### [Supplied data]
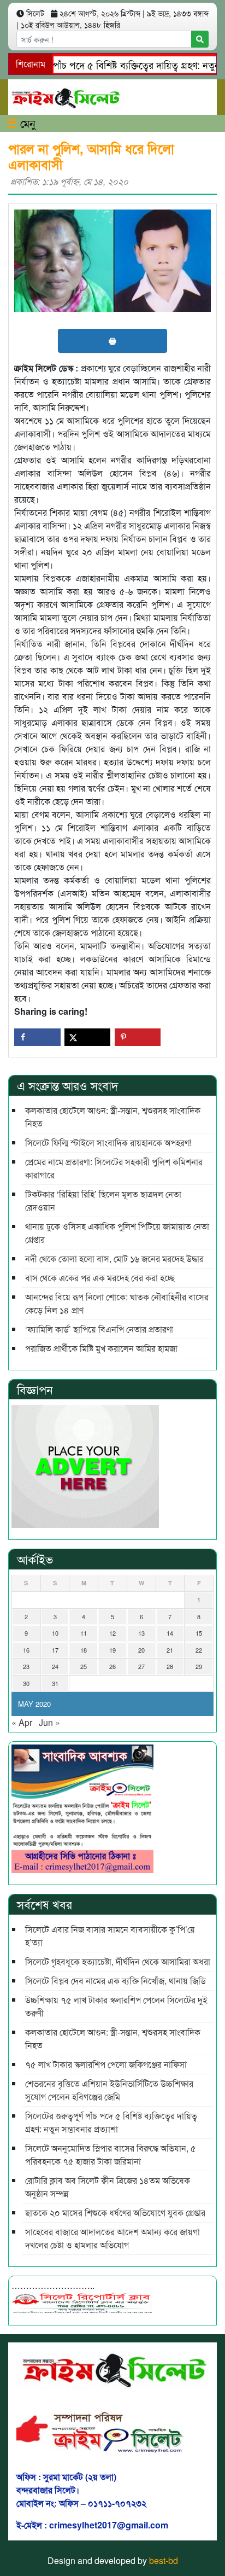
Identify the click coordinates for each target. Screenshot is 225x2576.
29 (199, 1666)
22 (199, 1649)
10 (55, 1633)
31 (55, 1683)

### [What needs to be done]
Reproduce all the entries that precede this task, word for word, minus any pictures.

### [Task answer]
Identify the click coordinates for each target. Screenshot is 225x2576.
29 (199, 1666)
22 (199, 1649)
10 (55, 1633)
31 (55, 1683)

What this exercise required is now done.